[start EXTRACTED ENTRIES]

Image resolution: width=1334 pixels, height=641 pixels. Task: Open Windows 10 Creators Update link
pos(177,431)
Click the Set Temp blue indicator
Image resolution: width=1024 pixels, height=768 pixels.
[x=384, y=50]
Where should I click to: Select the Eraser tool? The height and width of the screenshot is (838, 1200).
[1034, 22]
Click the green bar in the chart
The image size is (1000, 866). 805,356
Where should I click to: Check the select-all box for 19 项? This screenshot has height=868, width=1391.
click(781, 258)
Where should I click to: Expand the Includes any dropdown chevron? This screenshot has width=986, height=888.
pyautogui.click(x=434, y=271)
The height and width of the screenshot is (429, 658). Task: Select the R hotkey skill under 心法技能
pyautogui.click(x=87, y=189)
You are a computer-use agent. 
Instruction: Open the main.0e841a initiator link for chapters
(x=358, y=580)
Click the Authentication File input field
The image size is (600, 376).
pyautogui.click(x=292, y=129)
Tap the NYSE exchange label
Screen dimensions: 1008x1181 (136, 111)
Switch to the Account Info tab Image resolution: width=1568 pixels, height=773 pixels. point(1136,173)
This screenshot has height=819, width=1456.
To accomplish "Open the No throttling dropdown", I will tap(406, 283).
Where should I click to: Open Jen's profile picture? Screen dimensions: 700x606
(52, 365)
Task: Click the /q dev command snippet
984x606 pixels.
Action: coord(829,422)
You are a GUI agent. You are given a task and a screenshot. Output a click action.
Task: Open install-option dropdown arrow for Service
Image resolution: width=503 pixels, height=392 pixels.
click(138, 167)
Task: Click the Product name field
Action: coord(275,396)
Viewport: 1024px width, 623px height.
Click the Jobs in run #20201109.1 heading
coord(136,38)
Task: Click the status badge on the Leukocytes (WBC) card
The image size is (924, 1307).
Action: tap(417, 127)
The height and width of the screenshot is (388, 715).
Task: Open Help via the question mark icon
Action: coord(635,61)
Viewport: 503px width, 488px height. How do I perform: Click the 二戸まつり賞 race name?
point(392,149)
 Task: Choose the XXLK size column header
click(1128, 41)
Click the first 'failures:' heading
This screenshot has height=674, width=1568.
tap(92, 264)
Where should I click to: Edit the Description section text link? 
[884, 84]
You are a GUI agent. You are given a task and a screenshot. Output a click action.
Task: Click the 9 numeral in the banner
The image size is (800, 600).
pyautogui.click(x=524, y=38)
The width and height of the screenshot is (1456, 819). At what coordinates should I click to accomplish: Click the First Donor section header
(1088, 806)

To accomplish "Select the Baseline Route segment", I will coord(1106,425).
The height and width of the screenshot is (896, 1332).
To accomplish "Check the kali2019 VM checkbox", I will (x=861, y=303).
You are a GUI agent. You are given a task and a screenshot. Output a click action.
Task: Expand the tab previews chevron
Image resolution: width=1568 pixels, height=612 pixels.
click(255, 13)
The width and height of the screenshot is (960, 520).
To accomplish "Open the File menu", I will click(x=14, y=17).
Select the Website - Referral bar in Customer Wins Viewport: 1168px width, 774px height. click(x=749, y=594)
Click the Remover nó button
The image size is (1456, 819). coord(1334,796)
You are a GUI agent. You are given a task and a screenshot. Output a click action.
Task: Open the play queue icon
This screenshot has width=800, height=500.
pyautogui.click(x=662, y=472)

[end EXTRACTED ENTRIES]

- REQUEST:
Pick out every line of the material above that contains the word "heading", and copy each of those lines.

- TASK RESULT:
Click the Jobs in run #20201109.1 heading
Click the first 'failures:' heading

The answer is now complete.